Compare objects according to the internal order
This functionality does not run in MATLAB.
sysorder(object1, object2) returns TRUE if the MuPAD® internal order of object1 is less than or equal to the order of object2. Otherwise, FALSE is returned.
Note: The exceptions are domains.
One should not try and use the internal order to sort objects according to specific criteria. E.g., its does not necessarily reflect the natural ordering of numbers or strings. Further, the internal order may differ between different MuPAD versions.
The only feature one may rely upon is its uniqueness. Cf. Example 2.
We give some examples how sysorder behaves in the current MuPAD version. For numbers, the internal order is equal to the natural order:
sysorder(3, 4) = bool(3 <= 4), sysorder(45, 33) = bool(45 <= 33), sysorder(0, 4) = bool(0 <= 4)
sysorder(1/3, 1/4) = bool(1/3 <= 1/4), sysorder(-4, 2) = bool(-4 <= 2), sysorder(-4, -2) = bool(-4 <= -2)
We give a simple application of sysorder.
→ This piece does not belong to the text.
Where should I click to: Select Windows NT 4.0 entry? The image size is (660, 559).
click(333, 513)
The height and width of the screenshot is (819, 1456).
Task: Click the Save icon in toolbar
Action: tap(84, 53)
Suppose, we want to implement a function f, say, whose only known property is its skewness f(-x) = -f(x). Expressions involving f should be simplified automatically, e.g., f(x) + f(-x) should yield zero for any argument x. To achieve this, we use sysorder to decide, whether a call f(x) should return f(x) or -f(-x):
f := proc(x) begin if sysorder(x, -x) then return(-procname(-x)) else return(procname(x)) end_if; end_proc:
For numerical arguments, f prefers to rewrite itself with positive arguments:
f(-3), f(3), f(-4.5), f(4.5), f(-2/3), f(2/3)
For other arguments, the result is difficult to predict:
f(x), f(-x), f(sqrt(2) + 1), f(-sqrt(2) - 1)
With this implementation, expressions involving f simplify automatically:
f(x) + f(-x) - f(3)*f(x) + f(-3)*f(-x) + sin(f(7)) + sin(f(-7))